Earlier it was stated there were no RCA jacks. That seems to me to indicate that there is just a coax antenna connection.

I cant imagine based on all the tvs i ever had that there is a tv without RCA jacks that has anything else to connect to other than the coax for the antenna


----------



## cwwozniak (Nov 29, 2005)

wacorsaut said:


> That seems to me to indicate that there is just a coax antenna connection.


That is exactly why I suggested that particular piece of hardware. Here is a technical summary of the RCA CRF900 in my previous link

RCA's RF modulator is used to convert analog audio and video to radio frequency for connection to televisions without analog A/V inputs. This RF modulator has stereo audio input and a modern attractive styling.

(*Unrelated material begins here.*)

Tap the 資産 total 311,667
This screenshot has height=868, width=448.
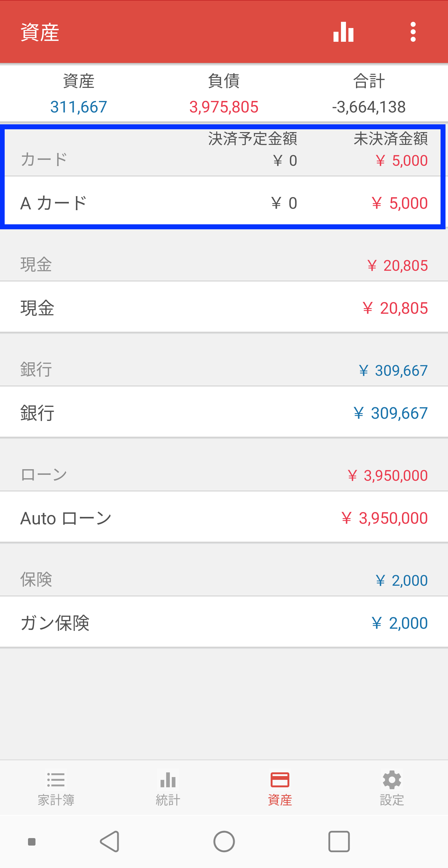tap(78, 107)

Get your A/V equipment connected to a TV at great savings!

Technical data:

** Channel 3 and 4 output*
* A/V or antenna auto-selection
* Vertical design
* Stereo audio input ​
If the TV is not just old, but truly ancient, and only has 300 ohm screw terminals, you would need to add a 75 ohm to 300 ohm balun for a couple of dollars more.


----------



## kiwiguy (Aug 17, 2003)

wacorsaut said:


> I understand but
> 
> Earlier it was stated there were no RCA jacks. That seems to me to indicate that there is just a coax antenna connection.
> 
> I cant imagine based on all the tvs i ever had that there is a tv without RCA jacks that has anything else to connect to other than the coax for the antenna


On older low-end TV's it was quite common to have no connectivity other than the antenna socket. TV's are quite reliable, so they tend to go for many years. Earlier ones do exist and are still in use that offer nothing in the way of AV.


----------



## Joman423 (Aug 29, 2006)

Kilowatt1;

Thank you so very much, that link helps me so very much... 

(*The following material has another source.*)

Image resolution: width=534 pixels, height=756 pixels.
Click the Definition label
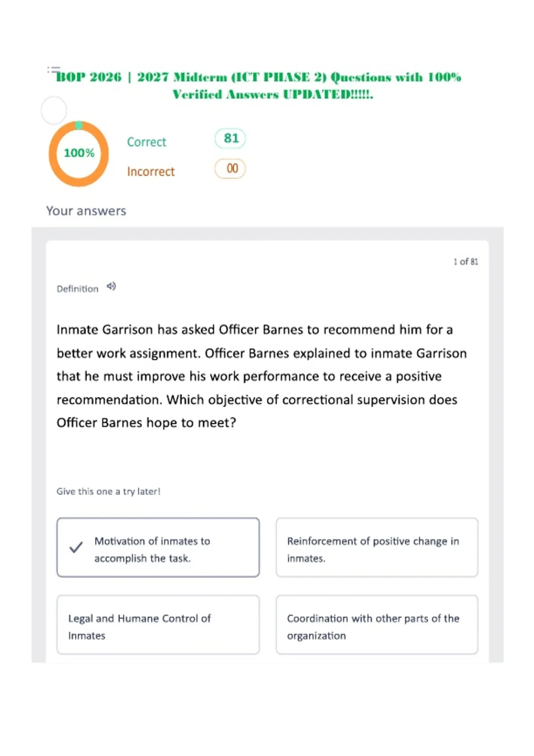(77, 289)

You & everyone else in here have been very helpful and that I want to thank you for...


----------



## wacor (Feb 22, 2005)

kiwiguy said:


> On older low-end TV's it was quite common to have no connectivity other than the antenna socket. TV's are quite reliable, so they tend to go for many years. Earlier ones do exist and are still in use that offer nothing in the way of AV.


I think my post confused some. What i was saying is that i knew all the older tvs had only antenna jacks or screws. and that if there were no RCA jacks i would not expect there to be any other av outputs or inputs. first the makers added RCA jacks and then the other types came after that

not trying to argue. just trying to clarify myself.


----------